LA DESPENSA

 


Apenas había cumplido la treintena cuando comencé a interesarme, de manera efectiva, por el funcionamiento de mi cabeza, de mi cerebro. Siempre había tenido inquietudes sobre ese particular, pero habían quedado aparcadas en un sótano profundo mientras mi vida transcurría entre obligaciones varias y no poca desazón. Tiempos de cambio que me ayudaron a abrir la puerta de mi despensa.


En esa despensa he ido acumulando recuerdos, unos más lúcidos que otros; vivencias, en primera persona pero también como mero espectador. Si el cerebro tiene un funcionamiento singular, y todavía en un proceloso proceso de estudio, acercarse de cuando en cuando al propio resulta una experiencia interesante.


Al abrir las puertas suelen aparecer los mismos lugares comunes a los que mi memoria acude frecuentemente. Suelen ser asideros que necesita para mantenerse en equilibrio cuando algo altera su normal funcionamiento. Pero, de cuando en cuando, me gusta mirar al fondo, en las partes menos visibles.

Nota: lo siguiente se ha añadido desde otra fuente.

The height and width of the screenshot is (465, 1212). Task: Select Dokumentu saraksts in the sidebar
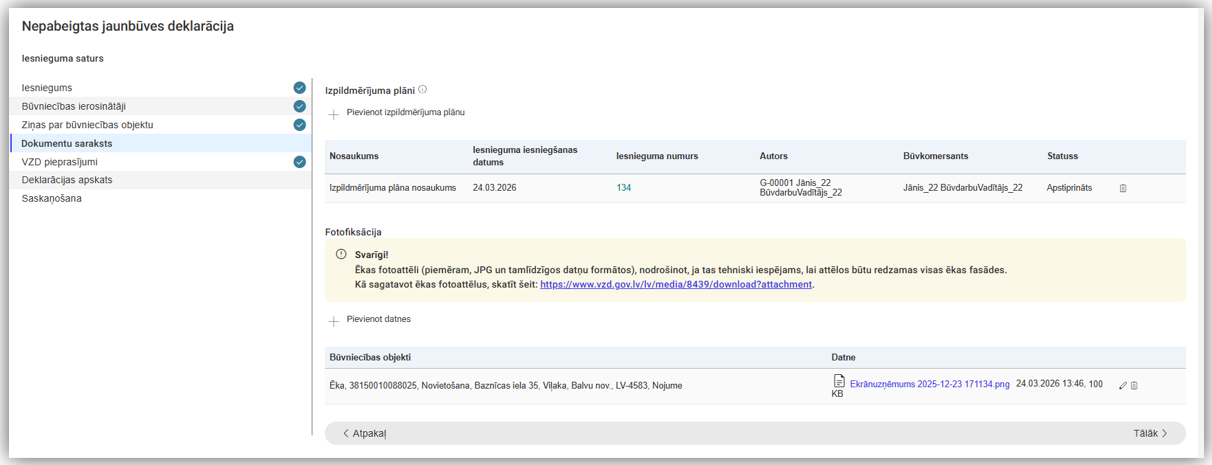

Afloran entonces imágenes, sonidos, sensaciones...que llevaban tiempo sin mostrarse. Todos ellos capaces de cambiar la percepción de lo que, apenas un segundo antes, era un lugar conocido. Tal vez por esa razón se mantienen ocultos.


En ocasiones, tras ese afloramiento, se produce una catarsis en el modo en cómo recordamos; y no siempre esta nueva visión de los hechos resulta agradable. Sucede, sobre todo, con los extremos. Aquellos recuerdos que nos llevaros al éxtasis o al más profundo pozo.


Si encontramos la ventana adecuada para ventilar, podemos visualizar nuestra despensa con otros ojos. Puede ser que aquel momento que recordamos lleno de felicidad no lo sea tanto. O que los instantes de agonía tengan, en realidad, menos dramatismo del que permaneció aferrado tantos años a nosotros.


Un buen ejercicio para descubrir esto de lo que hablo, lo he encontrado cuando me he puesto a revisar alguna foto antigua. Siempre he sido consciente de que una fotografía dice mucho más de la persona o personas que salen en ella, de lo que éstas piensan. En la composición ocurre todo y nada. Pero los matices son los que determinan, al cabo del tiempo, nuestra percepción particular.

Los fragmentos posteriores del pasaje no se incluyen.